Petunjuk dan Ketentuan
Salin tanpa perubahan bagian dari kutipan tentang pengaduan ke UNHRC terhadap Prancis, yaitu seluruh teks mulai dari "Hidayatullah.com–Koalisi organisasi masyarakat" sampai dengan "East Eye (MEE).".

Kutipan Pilihan
>>>

Hidayatullah.com–Koalisi organisasi masyarakat sipil telah menulis surat kepada Dewan Hak Asasi Manusia Perserikatan Bangsa-Bangsa (UNHRC). Surat tersebut meminta agar PBB membuka prosedur pelanggaran formal terhadap pemerintah Prancis karena mengukuhkan Islamofobia dan diskriminasi struktural terhadap Muslim, lapor Middle East Eye (MEE).
Dalam dokumen setebal 28 halaman tersebut, 36 organisasi dari 13 negara telah mengajukan pengaduan ke UNHRC di mana mereka menguraikan “pelanggaran yang jelas terhadap sejumlah hak dasar yang dilindungi dalam undang-undang yang diratifikasi oleh Paris”. Dokumen tersebut menuduh bahwa tindakan dan kebijakan Prancis terkait komunitas Muslim melanggar hukum internasional dan Eropa, seperti Deklarasi Universal Hak Asasi Manusia dan Kovenan Internasional tentang Hak Sipil dan Politik.
Para penandatangan termasuk Inisiatif Muslim Eropa untuk Kohesi Sosial yang berbasis di Strasbourg, Asosiasi Muslim Inggris dan Dewan Hubungan Amerika-Islam (CAIR). Pengaduan dimulai dengan menetapkan kronologi alamat oleh Presiden Prancis Emmanuel Macron yang secara khusus memilih komunitas Muslim.

<<<

Informasi Hasil Ekstraksi
>>>

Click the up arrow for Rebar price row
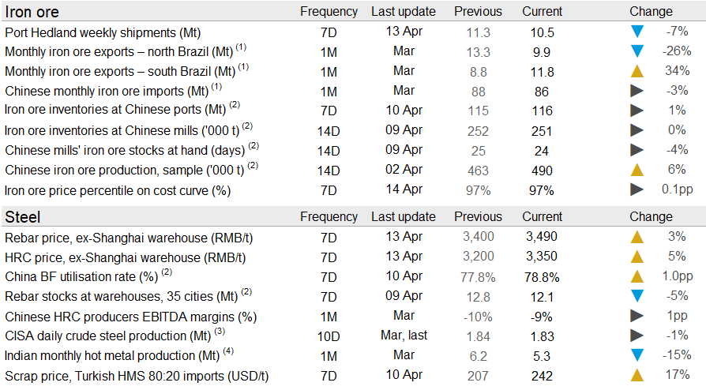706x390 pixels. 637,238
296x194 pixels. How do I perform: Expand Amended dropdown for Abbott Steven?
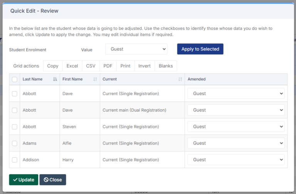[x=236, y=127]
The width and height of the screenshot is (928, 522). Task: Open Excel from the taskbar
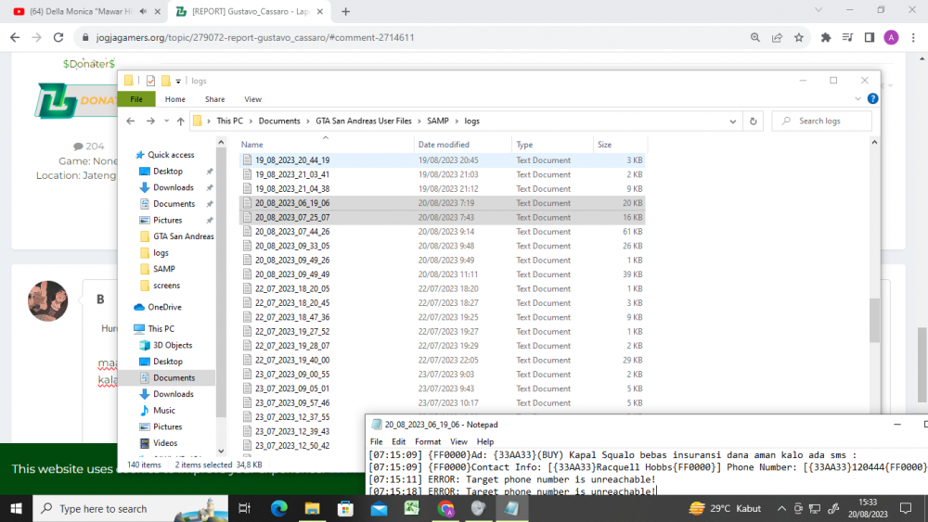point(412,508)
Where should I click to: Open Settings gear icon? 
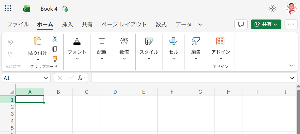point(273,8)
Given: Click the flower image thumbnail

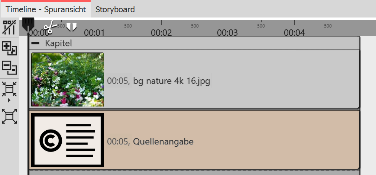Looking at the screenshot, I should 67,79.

<<<
>>>

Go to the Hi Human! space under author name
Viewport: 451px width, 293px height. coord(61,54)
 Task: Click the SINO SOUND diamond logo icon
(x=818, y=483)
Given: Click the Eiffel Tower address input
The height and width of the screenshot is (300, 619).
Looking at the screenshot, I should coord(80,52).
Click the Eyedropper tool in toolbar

<<<
>>>

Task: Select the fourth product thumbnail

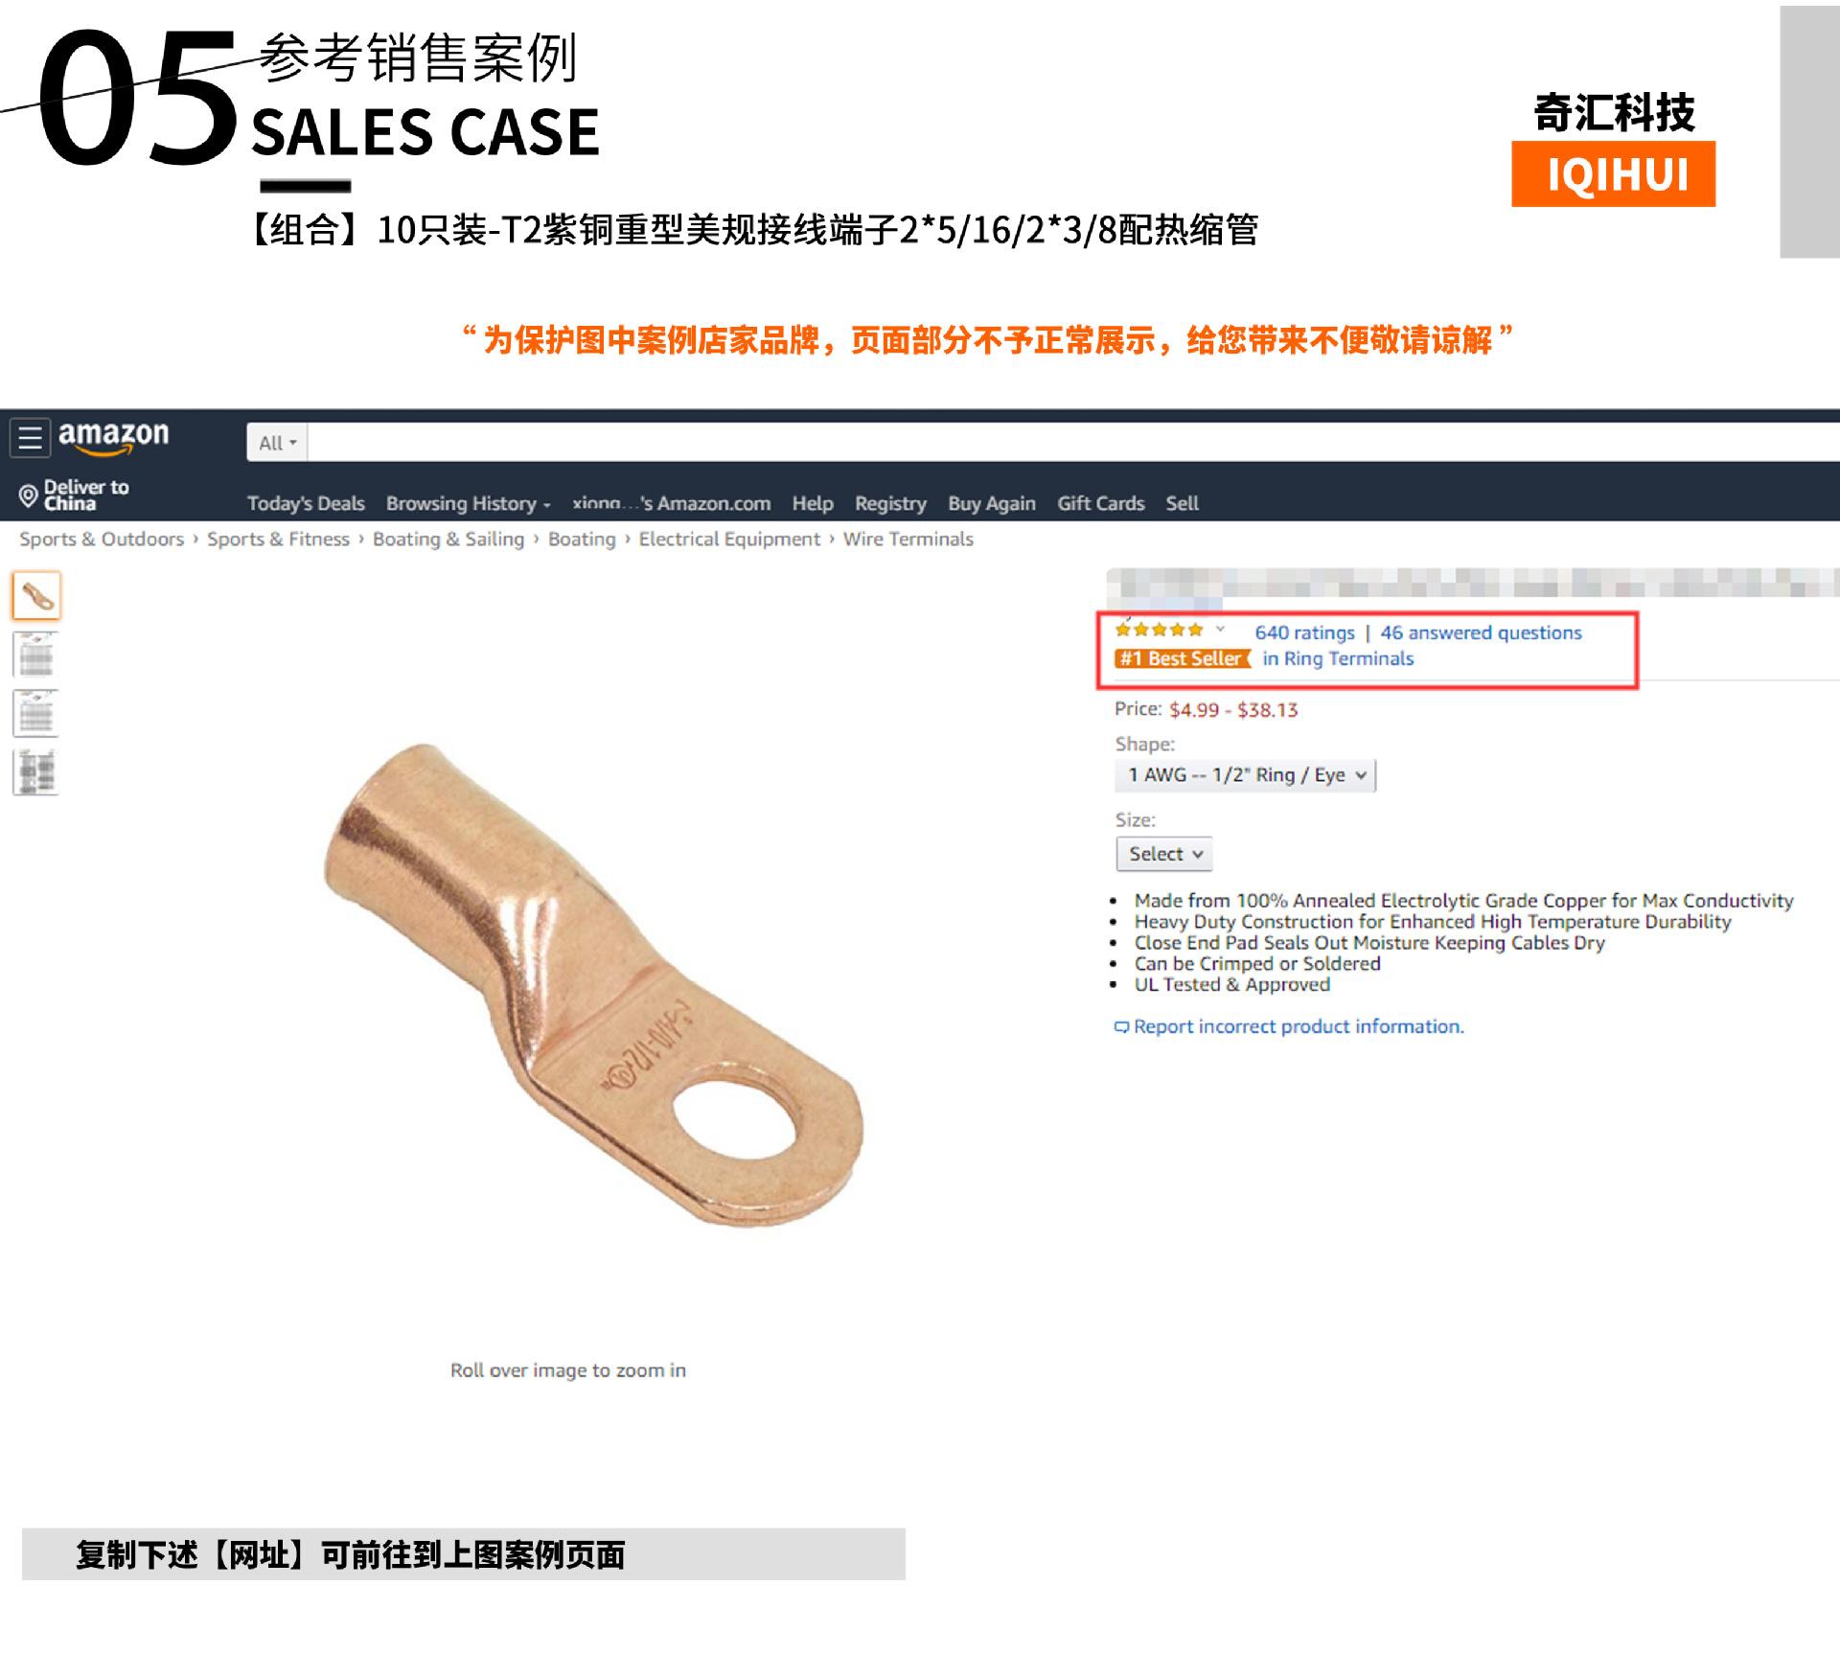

<<<

Jawaban Latihan
Hidayatullah.com–Koalisi organisasi masyarakat sipil telah menulis surat kepada Dewan Hak Asasi Manusia Perserikatan Bangsa-Bangsa (UNHRC). Surat tersebut meminta agar PBB membuka prosedur pelanggaran formal terhadap pemerintah Prancis karena mengukuhkan Islamofobia dan diskriminasi struktural terhadap Muslim, lapor Middle East Eye (MEE).